Attardons-nous un peu sur ce dernier problème, méconnu et de plus en plus préoccupant. En France, l’élevage génère 75 % des émissions totales d’ammoniac, tous secteurs confondus. Dans une exploitation, les bâtiments, le stockage et l’épandage des effluents, ainsi que le pâturage sont émetteurs d’ammoniac, un gaz précurseur de particules fines (nitrate et sulfate d’ammonium) très volatiles. Ces particules sont à l’origine ou participent à l’aggravation de nombreuses pathologies, en particulier l’asthme, les allergies, les maladies respiratoires ou cardiovasculaires et certains cancers. Par leur pouvoir acidifiant, elles perturbent également l’équilibre des écosystèmes terrestres et aquatiques, et contribuent au changement climatique.

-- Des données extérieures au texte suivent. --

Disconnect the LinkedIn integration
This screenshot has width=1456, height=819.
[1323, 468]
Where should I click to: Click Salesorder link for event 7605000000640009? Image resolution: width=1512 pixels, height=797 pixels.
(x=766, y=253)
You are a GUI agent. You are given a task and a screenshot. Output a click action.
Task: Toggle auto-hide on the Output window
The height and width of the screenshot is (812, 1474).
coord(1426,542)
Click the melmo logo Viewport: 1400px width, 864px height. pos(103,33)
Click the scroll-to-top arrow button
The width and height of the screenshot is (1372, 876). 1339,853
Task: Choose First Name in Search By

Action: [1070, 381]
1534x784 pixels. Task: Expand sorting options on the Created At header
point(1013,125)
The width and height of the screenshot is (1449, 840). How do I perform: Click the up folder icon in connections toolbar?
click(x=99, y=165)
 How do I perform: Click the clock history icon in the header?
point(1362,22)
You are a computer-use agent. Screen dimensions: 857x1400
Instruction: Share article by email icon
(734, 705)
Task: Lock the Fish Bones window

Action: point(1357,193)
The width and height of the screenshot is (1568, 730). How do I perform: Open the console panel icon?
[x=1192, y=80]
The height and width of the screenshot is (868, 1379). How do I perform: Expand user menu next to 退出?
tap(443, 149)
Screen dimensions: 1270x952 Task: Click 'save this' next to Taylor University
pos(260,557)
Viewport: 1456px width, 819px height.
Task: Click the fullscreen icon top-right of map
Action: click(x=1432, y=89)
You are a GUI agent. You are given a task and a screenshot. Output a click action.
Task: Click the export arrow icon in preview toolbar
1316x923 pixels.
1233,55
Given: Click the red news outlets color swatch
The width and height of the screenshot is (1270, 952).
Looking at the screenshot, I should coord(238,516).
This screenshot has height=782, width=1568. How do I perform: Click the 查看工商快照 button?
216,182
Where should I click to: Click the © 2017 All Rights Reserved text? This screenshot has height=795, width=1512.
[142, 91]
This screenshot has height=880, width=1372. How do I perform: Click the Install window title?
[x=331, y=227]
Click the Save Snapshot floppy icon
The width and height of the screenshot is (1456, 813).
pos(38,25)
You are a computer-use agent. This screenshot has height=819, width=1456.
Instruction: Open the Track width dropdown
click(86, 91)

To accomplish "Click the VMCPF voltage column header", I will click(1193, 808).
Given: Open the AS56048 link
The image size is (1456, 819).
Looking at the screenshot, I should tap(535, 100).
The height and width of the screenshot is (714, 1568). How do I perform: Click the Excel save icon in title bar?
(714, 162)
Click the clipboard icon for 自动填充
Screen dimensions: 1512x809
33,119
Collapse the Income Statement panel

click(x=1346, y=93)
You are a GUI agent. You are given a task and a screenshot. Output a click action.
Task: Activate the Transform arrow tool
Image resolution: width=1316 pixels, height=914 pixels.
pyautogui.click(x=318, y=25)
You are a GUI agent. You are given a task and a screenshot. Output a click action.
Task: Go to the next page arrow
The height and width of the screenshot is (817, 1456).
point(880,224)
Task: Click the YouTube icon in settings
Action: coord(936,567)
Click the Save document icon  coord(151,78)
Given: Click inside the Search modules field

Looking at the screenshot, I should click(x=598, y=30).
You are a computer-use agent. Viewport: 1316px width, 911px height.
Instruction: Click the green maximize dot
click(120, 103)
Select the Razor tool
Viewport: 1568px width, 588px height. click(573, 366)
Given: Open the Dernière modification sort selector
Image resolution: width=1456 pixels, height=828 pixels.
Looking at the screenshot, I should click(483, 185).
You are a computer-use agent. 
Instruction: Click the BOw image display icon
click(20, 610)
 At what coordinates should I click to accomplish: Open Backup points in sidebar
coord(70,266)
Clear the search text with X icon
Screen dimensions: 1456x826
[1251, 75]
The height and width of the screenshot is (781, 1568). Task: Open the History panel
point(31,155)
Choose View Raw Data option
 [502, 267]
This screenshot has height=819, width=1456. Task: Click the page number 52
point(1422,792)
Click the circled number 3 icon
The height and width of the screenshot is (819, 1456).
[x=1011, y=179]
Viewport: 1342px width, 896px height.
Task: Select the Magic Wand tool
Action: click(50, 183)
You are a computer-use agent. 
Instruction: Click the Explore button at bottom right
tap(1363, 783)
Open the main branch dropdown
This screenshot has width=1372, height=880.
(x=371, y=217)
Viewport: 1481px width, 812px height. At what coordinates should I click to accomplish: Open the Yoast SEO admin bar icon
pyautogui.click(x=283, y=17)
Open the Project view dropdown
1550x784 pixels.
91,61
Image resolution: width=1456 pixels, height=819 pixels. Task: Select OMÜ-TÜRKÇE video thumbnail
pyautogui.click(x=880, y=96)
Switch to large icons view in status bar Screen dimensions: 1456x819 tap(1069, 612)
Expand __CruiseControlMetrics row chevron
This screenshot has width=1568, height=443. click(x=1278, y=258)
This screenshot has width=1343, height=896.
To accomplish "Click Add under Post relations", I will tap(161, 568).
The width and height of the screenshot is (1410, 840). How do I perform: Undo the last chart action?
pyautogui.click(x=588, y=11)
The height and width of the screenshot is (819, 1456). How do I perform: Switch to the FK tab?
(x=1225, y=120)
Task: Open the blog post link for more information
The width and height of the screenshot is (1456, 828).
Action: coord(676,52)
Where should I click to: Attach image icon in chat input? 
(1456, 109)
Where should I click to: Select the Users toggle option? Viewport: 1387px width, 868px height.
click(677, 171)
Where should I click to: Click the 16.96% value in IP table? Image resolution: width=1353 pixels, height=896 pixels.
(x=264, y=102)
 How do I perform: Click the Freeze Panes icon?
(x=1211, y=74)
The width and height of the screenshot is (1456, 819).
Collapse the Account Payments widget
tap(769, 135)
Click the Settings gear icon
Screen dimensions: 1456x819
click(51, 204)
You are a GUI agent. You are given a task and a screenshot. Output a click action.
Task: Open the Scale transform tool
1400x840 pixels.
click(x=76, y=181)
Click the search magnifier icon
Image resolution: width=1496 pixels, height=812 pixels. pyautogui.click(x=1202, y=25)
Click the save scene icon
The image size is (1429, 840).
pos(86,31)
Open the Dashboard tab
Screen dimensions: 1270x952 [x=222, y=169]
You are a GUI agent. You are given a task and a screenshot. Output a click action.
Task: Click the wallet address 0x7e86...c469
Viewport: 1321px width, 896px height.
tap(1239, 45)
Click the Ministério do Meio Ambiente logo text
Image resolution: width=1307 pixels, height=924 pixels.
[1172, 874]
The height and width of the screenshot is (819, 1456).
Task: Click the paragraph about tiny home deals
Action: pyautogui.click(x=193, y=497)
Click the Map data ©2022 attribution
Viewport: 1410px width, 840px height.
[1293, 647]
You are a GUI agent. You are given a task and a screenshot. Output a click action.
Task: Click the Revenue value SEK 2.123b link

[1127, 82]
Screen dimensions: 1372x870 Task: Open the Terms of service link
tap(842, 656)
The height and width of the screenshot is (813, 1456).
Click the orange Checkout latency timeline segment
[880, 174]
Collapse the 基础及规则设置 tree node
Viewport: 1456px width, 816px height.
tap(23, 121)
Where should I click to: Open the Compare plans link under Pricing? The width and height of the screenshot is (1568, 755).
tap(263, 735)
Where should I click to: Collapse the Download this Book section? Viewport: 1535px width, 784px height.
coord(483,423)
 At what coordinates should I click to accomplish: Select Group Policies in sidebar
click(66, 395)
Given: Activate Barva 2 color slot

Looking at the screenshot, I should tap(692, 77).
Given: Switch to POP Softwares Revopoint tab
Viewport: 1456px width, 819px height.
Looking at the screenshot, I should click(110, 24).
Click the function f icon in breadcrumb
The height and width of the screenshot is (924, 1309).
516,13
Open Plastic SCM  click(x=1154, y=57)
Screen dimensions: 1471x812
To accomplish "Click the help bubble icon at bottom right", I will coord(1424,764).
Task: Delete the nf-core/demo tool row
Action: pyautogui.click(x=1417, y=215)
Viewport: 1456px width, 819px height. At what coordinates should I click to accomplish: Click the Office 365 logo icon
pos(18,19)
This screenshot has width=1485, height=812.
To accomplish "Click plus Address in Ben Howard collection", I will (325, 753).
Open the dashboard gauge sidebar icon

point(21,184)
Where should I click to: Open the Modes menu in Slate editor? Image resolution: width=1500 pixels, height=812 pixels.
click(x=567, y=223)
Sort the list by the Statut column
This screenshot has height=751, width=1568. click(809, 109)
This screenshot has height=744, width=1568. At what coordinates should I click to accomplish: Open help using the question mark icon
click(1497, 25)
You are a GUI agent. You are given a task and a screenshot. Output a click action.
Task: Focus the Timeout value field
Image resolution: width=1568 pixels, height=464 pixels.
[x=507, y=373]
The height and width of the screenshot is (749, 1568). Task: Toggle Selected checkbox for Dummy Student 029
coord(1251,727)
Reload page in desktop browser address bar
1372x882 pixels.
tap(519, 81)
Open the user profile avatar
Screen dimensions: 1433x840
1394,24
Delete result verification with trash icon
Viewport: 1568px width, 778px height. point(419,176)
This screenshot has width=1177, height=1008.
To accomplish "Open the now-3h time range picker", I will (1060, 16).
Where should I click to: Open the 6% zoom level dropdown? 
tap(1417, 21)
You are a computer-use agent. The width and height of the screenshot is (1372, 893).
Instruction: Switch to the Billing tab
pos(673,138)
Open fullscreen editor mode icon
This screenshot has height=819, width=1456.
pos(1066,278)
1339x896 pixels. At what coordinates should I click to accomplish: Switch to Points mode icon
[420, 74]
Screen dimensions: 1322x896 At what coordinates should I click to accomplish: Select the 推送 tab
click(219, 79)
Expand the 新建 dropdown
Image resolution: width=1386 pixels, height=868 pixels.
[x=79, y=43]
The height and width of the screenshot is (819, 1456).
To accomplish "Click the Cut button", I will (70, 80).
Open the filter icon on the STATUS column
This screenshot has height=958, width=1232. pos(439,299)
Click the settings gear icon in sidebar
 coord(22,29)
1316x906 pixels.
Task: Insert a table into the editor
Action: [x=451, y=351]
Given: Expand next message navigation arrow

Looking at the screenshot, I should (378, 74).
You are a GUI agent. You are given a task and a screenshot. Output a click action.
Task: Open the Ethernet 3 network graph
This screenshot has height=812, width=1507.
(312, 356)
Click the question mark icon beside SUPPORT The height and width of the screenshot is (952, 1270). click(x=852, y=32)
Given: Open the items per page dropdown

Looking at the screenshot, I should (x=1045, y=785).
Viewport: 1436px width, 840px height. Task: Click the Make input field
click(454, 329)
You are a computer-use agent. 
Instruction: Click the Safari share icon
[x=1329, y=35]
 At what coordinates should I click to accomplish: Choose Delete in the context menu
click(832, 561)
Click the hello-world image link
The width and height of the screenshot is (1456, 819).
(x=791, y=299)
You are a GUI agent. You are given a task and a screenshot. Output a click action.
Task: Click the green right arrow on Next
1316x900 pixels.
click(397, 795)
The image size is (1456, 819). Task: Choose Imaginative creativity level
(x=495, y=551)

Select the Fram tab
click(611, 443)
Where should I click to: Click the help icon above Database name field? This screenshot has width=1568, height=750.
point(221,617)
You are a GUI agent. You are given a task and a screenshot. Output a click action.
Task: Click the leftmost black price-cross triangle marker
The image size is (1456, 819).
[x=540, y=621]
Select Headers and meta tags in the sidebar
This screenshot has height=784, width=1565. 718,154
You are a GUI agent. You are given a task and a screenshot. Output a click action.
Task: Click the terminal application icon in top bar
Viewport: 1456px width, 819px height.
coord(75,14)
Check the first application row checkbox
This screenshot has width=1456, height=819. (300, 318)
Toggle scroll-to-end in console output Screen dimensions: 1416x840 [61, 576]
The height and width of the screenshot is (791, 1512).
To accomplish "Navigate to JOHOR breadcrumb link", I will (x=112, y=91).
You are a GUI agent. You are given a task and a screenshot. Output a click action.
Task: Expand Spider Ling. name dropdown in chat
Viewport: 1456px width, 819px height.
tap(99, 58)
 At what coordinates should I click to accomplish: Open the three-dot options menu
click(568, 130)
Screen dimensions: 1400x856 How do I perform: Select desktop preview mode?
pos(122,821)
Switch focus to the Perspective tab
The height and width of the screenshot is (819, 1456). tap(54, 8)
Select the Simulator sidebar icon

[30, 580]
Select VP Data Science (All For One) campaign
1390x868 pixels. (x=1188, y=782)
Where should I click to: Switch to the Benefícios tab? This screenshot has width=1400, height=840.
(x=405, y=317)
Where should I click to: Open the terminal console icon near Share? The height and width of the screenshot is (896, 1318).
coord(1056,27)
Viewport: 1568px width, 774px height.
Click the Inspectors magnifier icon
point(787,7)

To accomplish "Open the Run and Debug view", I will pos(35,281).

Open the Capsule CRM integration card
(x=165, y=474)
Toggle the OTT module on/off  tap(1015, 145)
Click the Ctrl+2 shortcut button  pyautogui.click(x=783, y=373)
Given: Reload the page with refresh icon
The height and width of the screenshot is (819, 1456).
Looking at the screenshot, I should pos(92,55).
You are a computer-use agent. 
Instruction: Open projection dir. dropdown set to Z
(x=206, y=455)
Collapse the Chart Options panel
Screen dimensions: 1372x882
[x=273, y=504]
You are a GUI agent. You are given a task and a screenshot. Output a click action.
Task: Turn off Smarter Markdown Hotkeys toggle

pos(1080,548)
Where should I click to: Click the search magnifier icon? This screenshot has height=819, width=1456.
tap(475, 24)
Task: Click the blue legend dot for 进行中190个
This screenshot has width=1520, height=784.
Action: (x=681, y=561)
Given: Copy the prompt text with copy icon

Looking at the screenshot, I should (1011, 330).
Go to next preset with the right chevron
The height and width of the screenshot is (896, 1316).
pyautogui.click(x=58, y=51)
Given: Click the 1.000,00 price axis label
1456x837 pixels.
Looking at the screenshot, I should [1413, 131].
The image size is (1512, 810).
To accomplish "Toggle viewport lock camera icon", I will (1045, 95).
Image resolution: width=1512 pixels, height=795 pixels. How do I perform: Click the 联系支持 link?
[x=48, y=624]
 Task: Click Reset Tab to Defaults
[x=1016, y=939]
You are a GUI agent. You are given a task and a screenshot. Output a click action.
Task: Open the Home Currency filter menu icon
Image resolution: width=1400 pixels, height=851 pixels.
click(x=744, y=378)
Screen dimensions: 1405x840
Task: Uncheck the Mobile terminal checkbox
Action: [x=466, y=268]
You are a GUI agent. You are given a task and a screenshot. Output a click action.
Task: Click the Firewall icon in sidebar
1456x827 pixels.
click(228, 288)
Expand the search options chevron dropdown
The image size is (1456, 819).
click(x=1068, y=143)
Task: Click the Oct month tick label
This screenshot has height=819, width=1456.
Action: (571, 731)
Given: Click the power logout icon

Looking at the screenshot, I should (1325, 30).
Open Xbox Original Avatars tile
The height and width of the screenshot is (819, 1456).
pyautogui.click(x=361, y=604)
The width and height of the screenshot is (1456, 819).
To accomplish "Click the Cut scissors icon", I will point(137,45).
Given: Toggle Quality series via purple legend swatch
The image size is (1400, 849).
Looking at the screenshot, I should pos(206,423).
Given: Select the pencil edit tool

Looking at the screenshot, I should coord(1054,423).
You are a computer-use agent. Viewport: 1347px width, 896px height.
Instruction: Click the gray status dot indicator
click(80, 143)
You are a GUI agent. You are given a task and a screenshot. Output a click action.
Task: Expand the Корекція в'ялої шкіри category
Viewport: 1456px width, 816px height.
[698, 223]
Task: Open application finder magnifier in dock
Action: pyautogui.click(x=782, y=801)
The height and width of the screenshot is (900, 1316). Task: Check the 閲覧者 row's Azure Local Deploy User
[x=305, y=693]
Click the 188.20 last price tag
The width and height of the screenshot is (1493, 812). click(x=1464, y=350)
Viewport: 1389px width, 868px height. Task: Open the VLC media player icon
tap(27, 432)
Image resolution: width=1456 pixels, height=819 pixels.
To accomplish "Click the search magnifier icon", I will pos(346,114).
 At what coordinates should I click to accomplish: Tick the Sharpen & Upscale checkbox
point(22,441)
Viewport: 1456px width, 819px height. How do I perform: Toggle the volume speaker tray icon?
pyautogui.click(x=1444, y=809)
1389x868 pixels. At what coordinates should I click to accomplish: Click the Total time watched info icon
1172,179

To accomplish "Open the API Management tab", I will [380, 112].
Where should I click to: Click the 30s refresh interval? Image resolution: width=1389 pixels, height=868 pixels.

Une vache laitière émet 8 tonnes de CO2 par an5. Elle pollue trois fois plus qu’une voiture individuelle qui parcourt 20 000km par an (à 130g de CO2/km).

Mégafermes, mégaproblèmes ?

La France chemine vers un modèle agricole plus intensif, hors sol, comme partout dans le monde. Pour l’heure, les quelques fermes industrielles françaises, en activité ou en projet, accueillent (seulement ?) 1 000 vaches, et elles suscitent globalement la réprobation de l’opinion publique. Mais l’on voit aujourd’hui se bâtir des usines aux proportions vertigineuses : 40 000 vaches dans l’Indiana, 50 000 en Nouvelle-Zélande, 93 000 vaches en Arabie Saoudite6, 100 000 vaches en Chine (près de Mudanjiang)… On peine à le croire. Ce pays possédait, selon un média d’État, déjà 56 exploitations d’au moins 10 000 vaches en 2014. Des usines qui génèrent des problèmes de pollution à la mesure de leur surdimensionnement : montagnes pestilentielles de fumier à traiter, prolifération des mouches, émissions de gaz produisant un épais brouillard…7

Les problèmes de biosécurité sont aussi démultipliés. En effet, l’entassement dans un espace restreint favorise l’apparition et la diffusion de maladies, et donc l’usage d’antibiotiques, notamment en préventif. Les autorités chinoises seraient en train de repenser la politique laitière, ciblant désormais des fermes limitées à 350 têtes pour nourrir une population qui n’a découvert le lait et les produits laitiers que récemment, et qui en raffole… Malgré une intolérance massive au lactose. Des réflexions qui nous amènent logiquement aux questions de santé liées à la consommation de lait et de produits laitiers.

Notes

  1. « Greenhouse Gas Emissions from the Dairy Sector », FAO, rapport 2010, www.fao.org/3/k7930e/k7930e00.pdf. Le chiffre prend en compte les émissions liées à la production, à la transformation, au transport des produits laitiers mais aussi à la production de viande d’animaux provenant de la filière laitière.
  2. Terragricoles de Bretagne, http://bit.ly/2XHgrnZ.
  3. « Empreinte carbone de la production laitière », Institut de l’élevage, http://bit.ly/2UrKeyN, et Terragricoles de Bretagne, http://bit.ly/2XHgrnZ.
  4. Parmi les raisons : les ruminants élevés à l’herbe ont tendance à émettre davantage de méthane, et à atteindre leur poids d’abattage moins vite que les ruminants nourris de grains et de soja. Par ailleurs, la capacité d’un sol à stocker le carbone arrive à saturation en seulement quelques décennies, et ce carbone peut être relâché dans l’atmosphère à l’occasion de sécheresses, par exemple. Voir « Le pâturage est-il vraiment meilleur pour la planète que l’élevage industriel ? », Isabelle Richaud, Alternatives végétariennes n° 30.
  5. « Greenhouse gas emissions from milk production and consumption in the United States: A cradle-to-grave life cycle assessment », G.J. Thoma et al., International Dairy Journal, n° 31, 2013.
  6. Agriavis.com, http://bit.ly/2F5eMBf
  7. Source : AFP, 26 décembre 2016.